-- EXTRACTED DATA follows --
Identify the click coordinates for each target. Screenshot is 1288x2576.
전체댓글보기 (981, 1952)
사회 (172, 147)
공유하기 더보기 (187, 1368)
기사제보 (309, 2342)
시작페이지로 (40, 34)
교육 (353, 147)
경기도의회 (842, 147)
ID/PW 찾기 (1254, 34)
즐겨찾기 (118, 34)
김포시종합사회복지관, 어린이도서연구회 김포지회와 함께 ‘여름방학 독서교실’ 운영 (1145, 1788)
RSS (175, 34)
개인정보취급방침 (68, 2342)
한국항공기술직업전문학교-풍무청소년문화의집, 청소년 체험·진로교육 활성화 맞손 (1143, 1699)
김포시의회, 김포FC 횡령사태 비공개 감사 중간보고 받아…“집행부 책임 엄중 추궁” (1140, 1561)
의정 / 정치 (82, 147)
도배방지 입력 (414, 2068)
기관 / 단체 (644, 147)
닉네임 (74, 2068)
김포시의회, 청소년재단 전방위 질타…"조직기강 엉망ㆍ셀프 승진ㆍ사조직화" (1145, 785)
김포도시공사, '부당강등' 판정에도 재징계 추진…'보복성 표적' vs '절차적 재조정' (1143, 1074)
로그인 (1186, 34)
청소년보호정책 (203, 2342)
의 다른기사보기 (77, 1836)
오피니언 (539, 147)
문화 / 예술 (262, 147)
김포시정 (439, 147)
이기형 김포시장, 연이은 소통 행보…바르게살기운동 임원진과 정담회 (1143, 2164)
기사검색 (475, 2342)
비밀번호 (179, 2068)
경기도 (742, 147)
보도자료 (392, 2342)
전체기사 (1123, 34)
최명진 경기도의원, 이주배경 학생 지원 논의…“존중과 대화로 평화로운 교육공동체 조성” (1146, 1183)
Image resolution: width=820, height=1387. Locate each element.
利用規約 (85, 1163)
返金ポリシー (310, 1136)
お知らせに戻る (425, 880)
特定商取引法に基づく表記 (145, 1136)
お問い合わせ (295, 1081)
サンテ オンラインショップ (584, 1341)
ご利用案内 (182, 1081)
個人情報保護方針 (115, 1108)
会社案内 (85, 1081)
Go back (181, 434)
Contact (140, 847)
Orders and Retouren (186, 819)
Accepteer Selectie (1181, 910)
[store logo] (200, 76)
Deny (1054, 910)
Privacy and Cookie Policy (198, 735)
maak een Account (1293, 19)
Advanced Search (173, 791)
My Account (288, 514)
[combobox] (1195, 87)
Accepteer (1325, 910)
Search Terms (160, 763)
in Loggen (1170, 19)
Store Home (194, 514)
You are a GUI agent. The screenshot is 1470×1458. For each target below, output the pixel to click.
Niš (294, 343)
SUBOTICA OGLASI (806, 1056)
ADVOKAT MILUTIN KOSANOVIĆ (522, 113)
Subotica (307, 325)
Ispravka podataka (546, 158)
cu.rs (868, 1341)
-- EXTRACTED DATA concluded --
# DIRECTIONS FOR THIS TASK:
The answer must be an exact copy of the lines from the one containing "[combobox] (1195, 87)" through the last line of the records, both included.

# RESPONSE TO THE EXERCISE:
[combobox] (1195, 87)
Accepteer (1325, 910)
Search Terms (160, 763)
in Loggen (1170, 19)
Store Home (194, 514)
You are a GUI agent. The screenshot is 1470×1458. For each target below, output the pixel to click.
Niš (294, 343)
SUBOTICA OGLASI (806, 1056)
ADVOKAT MILUTIN KOSANOVIĆ (522, 113)
Subotica (307, 325)
Ispravka podataka (546, 158)
cu.rs (868, 1341)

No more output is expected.